Materials and Methods: Male Wistar albino rats were divided into control, HCQ, FAV, HCQ+FAV, HCQ+FAV+DEX, MOL, and MOL+DEX groups. At the end of the experiment, the serum kidney tissue samples were taken. Serum samples were analyzed for urea and creatinine. Kidney tissue samples were assessed as histopathological and immunohistochemical for heat shock protein 60 (HSP60), caspase-3, and receptor-interacting protein kinase-3 (RIPK3).

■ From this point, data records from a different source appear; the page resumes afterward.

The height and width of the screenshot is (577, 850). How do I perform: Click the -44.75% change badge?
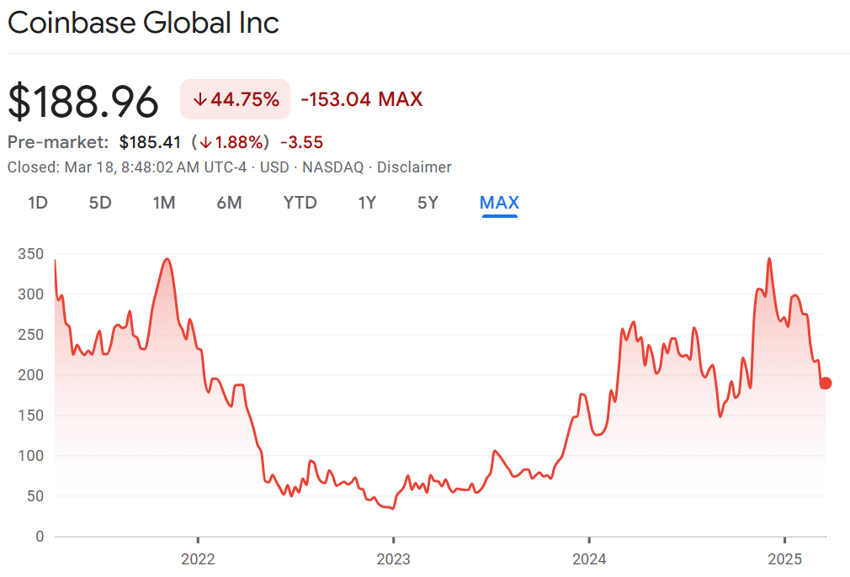[x=236, y=100]
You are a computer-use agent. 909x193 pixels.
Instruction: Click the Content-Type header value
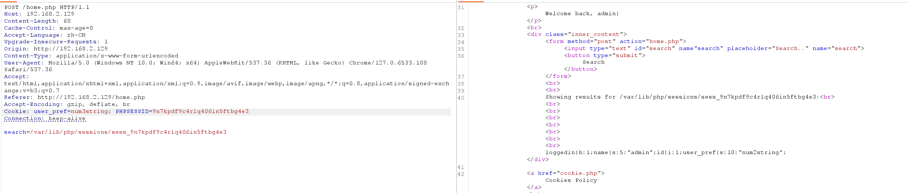coord(117,56)
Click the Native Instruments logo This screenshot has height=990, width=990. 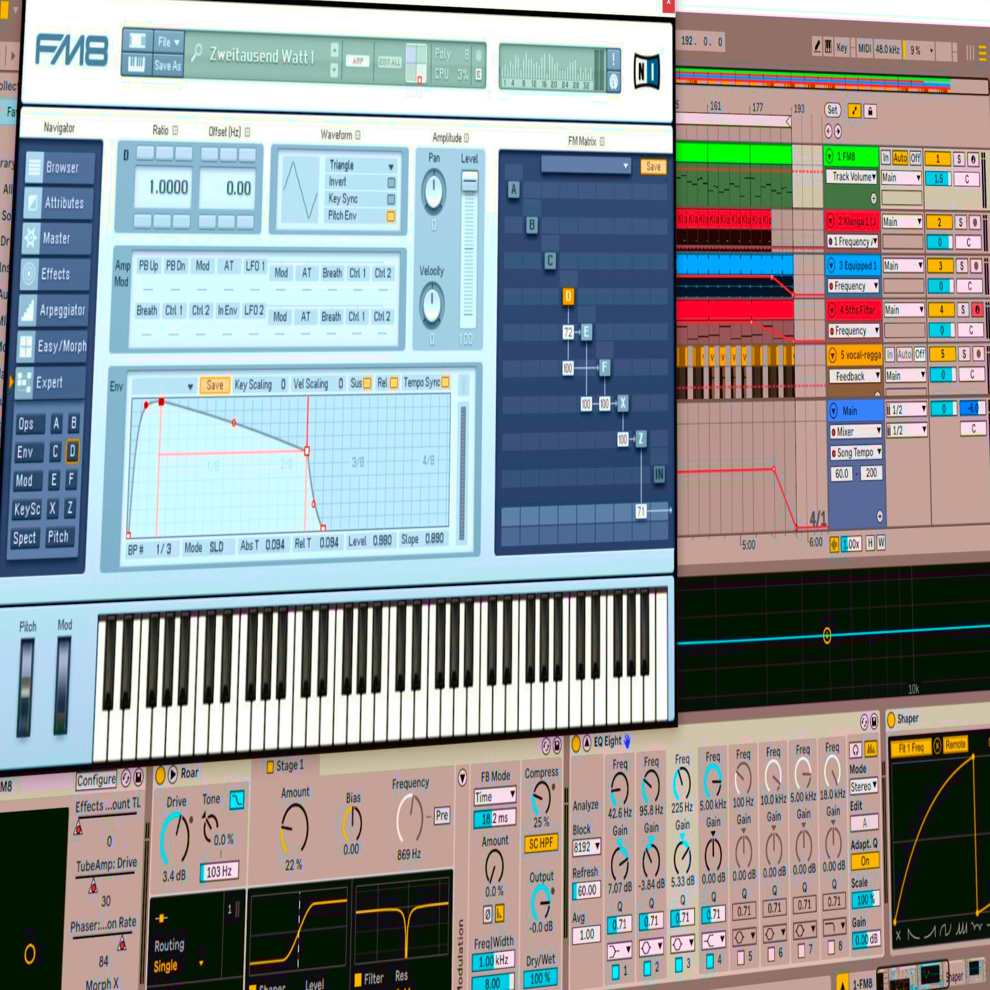pos(646,71)
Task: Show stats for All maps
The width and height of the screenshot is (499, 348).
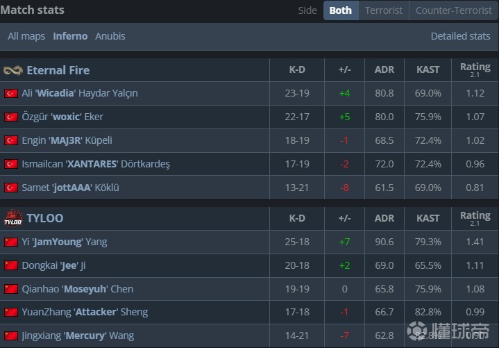Action: pyautogui.click(x=26, y=36)
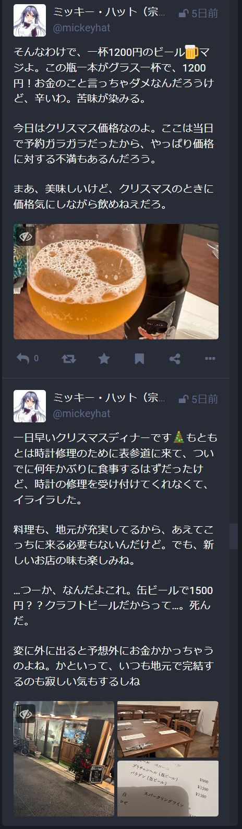Image resolution: width=242 pixels, height=829 pixels.
Task: Open @mickeyhat handle on second post
Action: 81,413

Results: Urea and creatinine levels were within the normal range in all groups. Histopathologically, all drugs and their combinations caused tubular degeneration. On the other hand, histopathological alterations were more prominent in the HCQ group. The oxidative stress marker HSP60 was significantly increased in FAV, MOL, and MOL+DEX groups, while it was similar to the control group in the HCQ groups. Apoptosis marker caspase-3 expression was found to be prominently higher in other drug groups except the FAV group. Expression of RIPK3, a marker of necroptosis, was significantly increased in all drug groups.
Conclusion: Taken together, the data of our study show that the administration of all drugs alone and in combination may cause structural damage to the kidney. Furthermore, our results indicate that HCQ can exhibit more damaging effects compared to other drugs.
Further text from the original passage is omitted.